The history station is at once both the most fundamental station in the entire exam and the most difficult to prepare for. Good history taking is utterly fundamental to the practise of medicine, and its place in the examination is to ensure that those progressing are able to do this at a high level. In terms of preparation, candidates would be advised to see a lot of families, to learn how to move beyond question based fact acquisition and to tailor the history to the child’s presenting problem. It can be invaluable to be observed by a colleague or even video your own history taking session.
Other station guides have taken the reader through what to do and how to behave in each station. Here the guidance will be more focussed on how the examiner might view a candidate’s performance in a number of domains.
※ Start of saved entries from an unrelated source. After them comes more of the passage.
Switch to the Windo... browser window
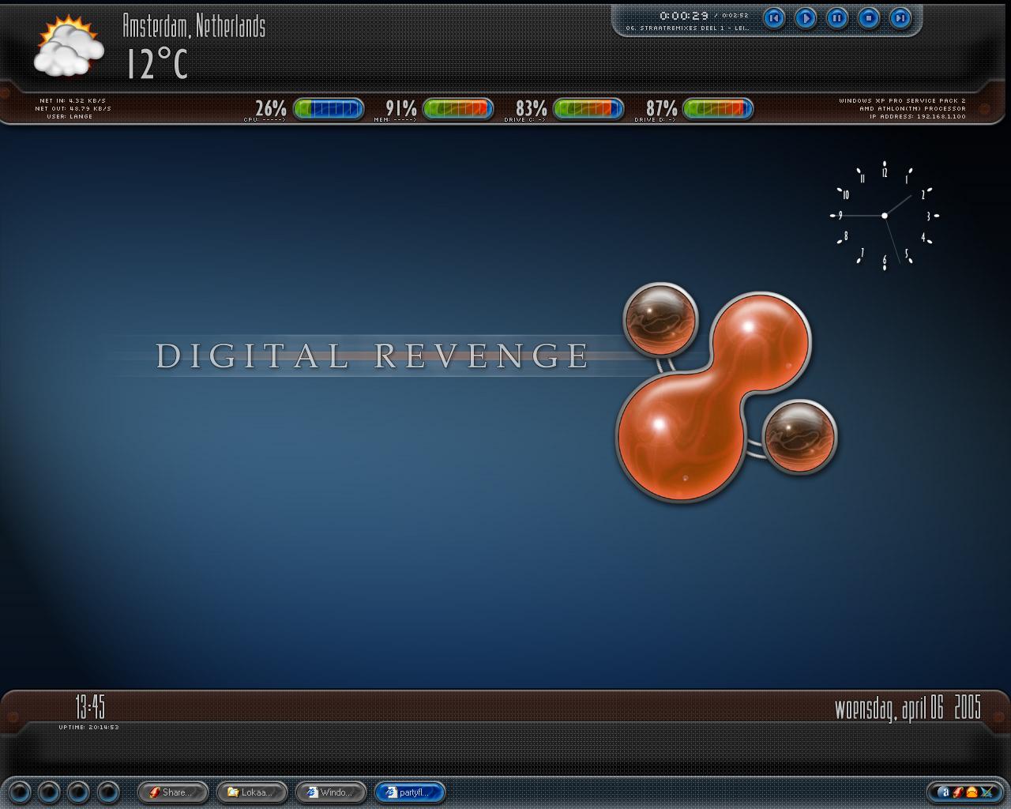Viewport: 1011px width, 809px height. click(x=331, y=792)
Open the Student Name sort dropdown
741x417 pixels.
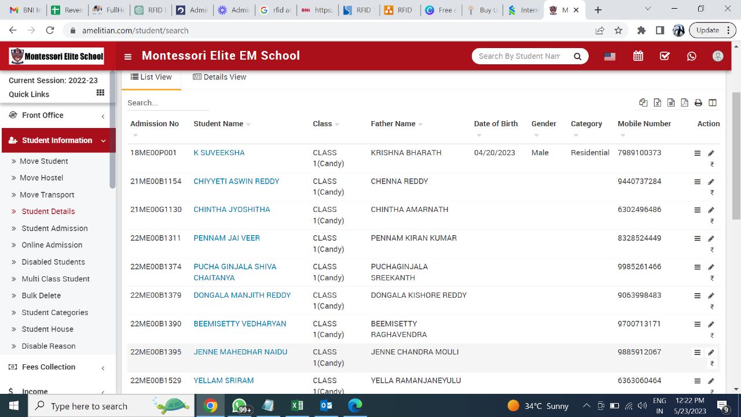[248, 123]
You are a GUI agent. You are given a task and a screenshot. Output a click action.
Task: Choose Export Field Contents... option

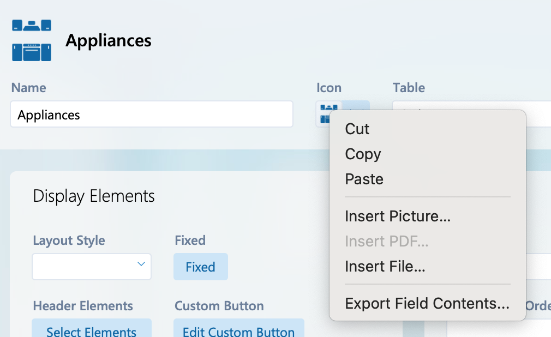click(427, 304)
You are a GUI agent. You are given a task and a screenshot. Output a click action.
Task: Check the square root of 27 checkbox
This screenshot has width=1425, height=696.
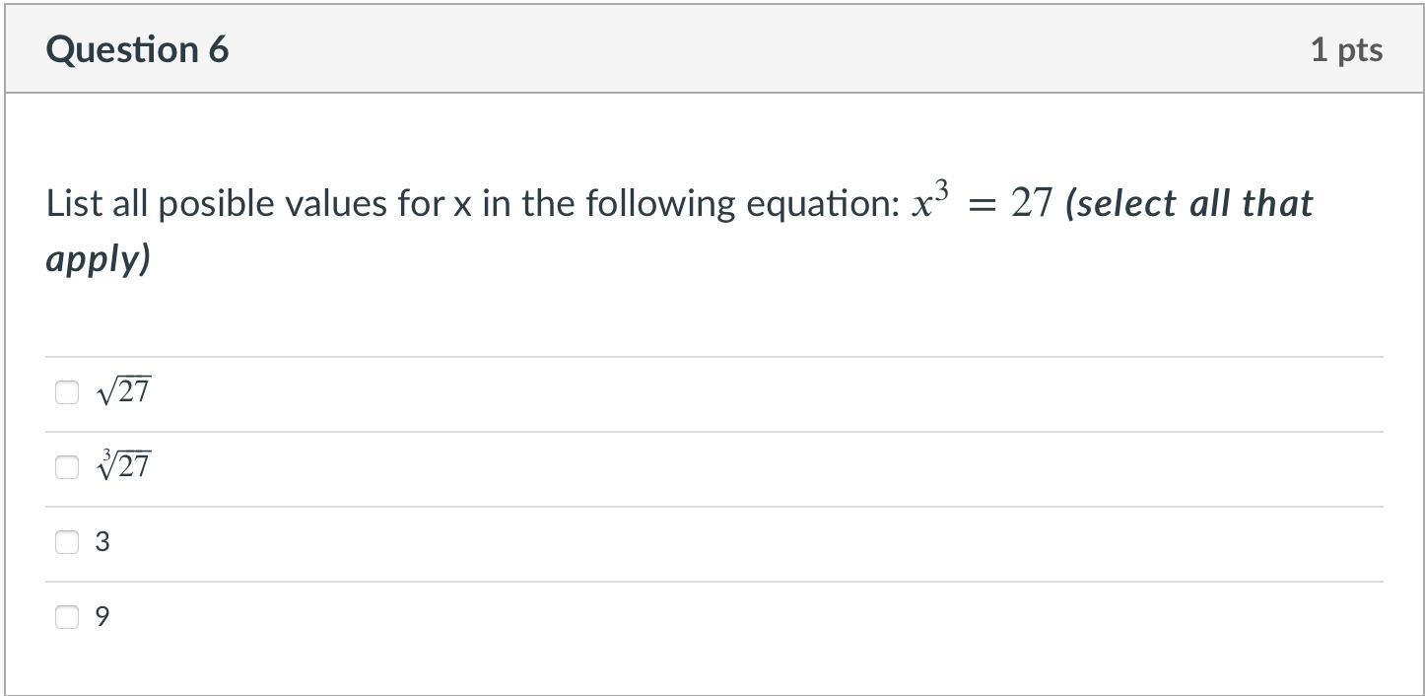[x=66, y=392]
The purpose of history taking
History taking is much more than a series of diagnostic questions. Its aims are to:
- Establish characteristic features leading to a diagnosis; explore alternate diagnoses and enquire about distinguishing features.
- Identify severity of the condition both medically and to the child/family.
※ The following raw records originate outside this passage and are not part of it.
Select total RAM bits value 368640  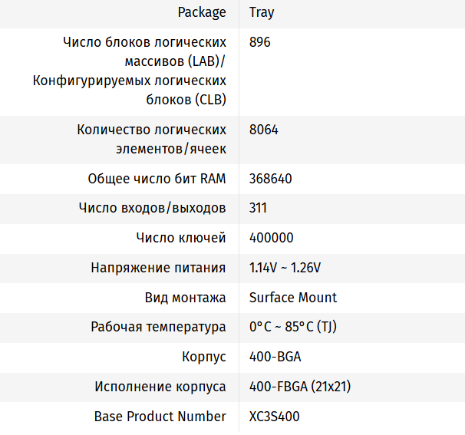[x=271, y=179]
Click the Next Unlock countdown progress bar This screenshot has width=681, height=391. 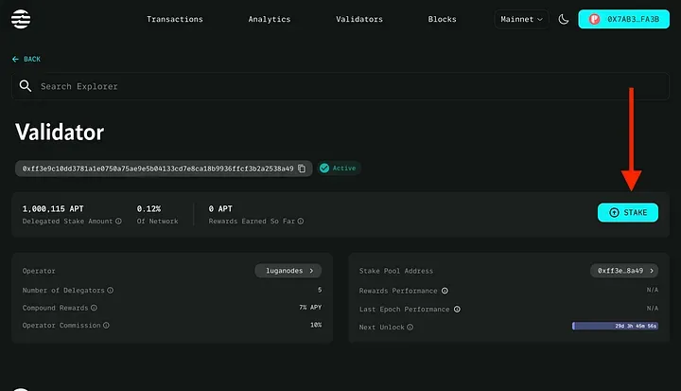pyautogui.click(x=614, y=326)
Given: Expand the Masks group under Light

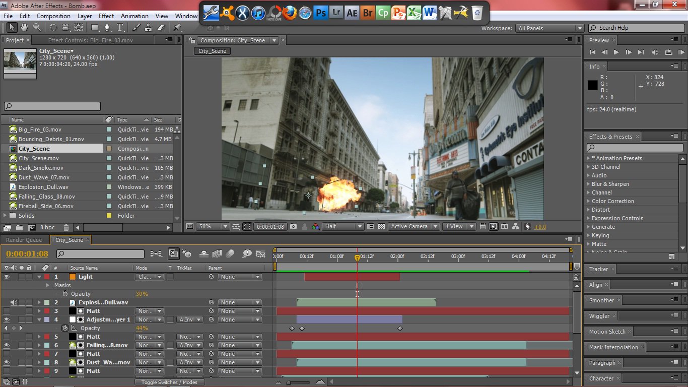Looking at the screenshot, I should pos(48,285).
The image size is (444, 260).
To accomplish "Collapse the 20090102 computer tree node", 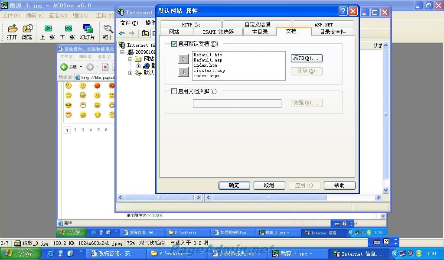I will click(x=122, y=52).
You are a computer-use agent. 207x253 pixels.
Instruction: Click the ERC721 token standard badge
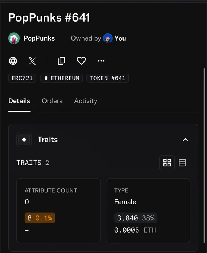22,78
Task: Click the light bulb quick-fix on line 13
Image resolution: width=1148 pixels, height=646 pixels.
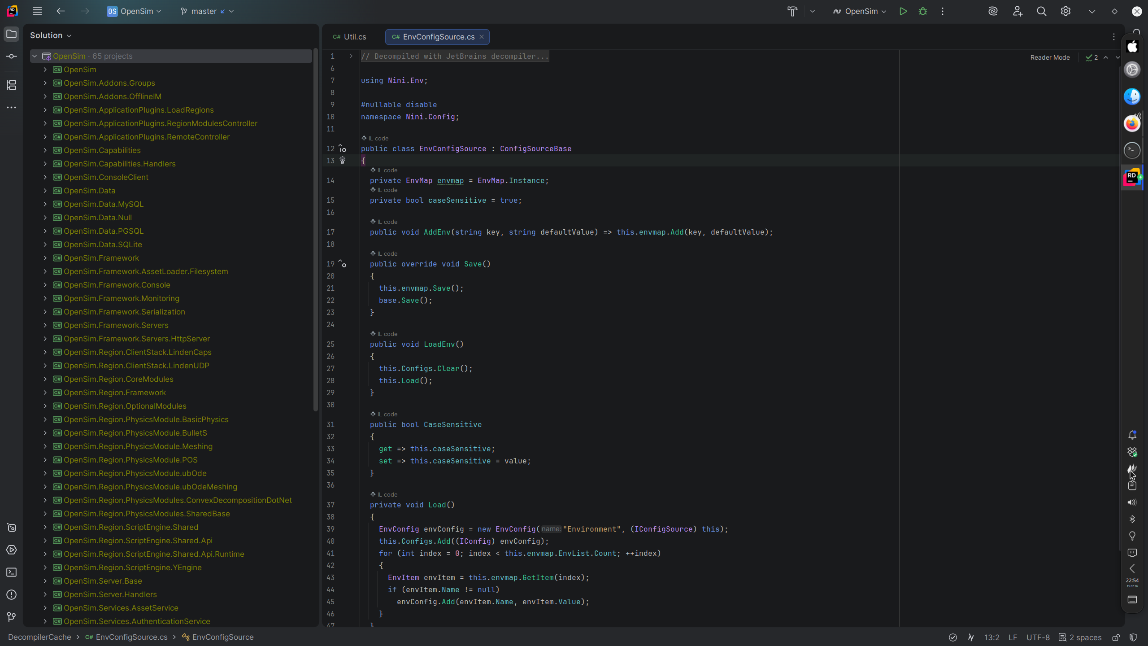Action: click(x=343, y=161)
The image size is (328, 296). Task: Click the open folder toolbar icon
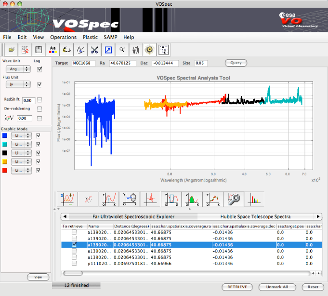click(x=11, y=49)
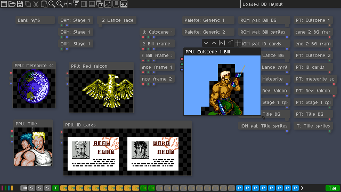Select the first blue P tab
The height and width of the screenshot is (192, 341).
(x=239, y=188)
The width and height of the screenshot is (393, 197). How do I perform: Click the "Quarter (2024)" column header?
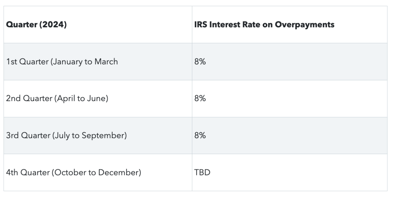(x=36, y=25)
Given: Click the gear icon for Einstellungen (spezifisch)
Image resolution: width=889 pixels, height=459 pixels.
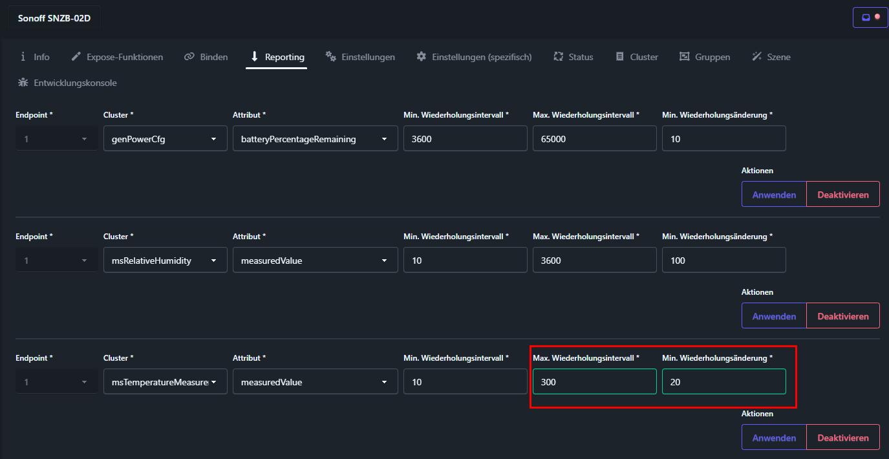Looking at the screenshot, I should 421,57.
- Screen for other medical items.
- Establish rapport with the family and confidence in their clinical team.
There are several areas or phases within a history taking encounter. These may not necessarily occur sequentially. These are:
- Introduction, and identification of roles and purpose.
- Identification of presenting problem(s)
- Exploration of presenting problems, with specifics, and impact on child.
- Enquiry around related symptoms.
- Background information where not already covered (Pregnancy, birth, development, past medical history)
- Screening for other symptoms
- Screening for medical items (immunisation, development if not already covered, schooling, family issues)
- Recapping of information
- Conclusions and delivery of provisional plan
- Offer for patient or parent to correct information or plan.
Good candidates will flow naturally around these areas, and will have ease in focussing on important ones. They will create space for the patient to talk and the history taking will have a conversational quality to it. There will be a feeling of joint ownership of the final plan. The family and child will warm to this candidate, and empathy shown will be recieved as real, not ‘glue-on”.
The pointers below have been adapted from a medical school examiner’s guidebook on how to mark a candidate.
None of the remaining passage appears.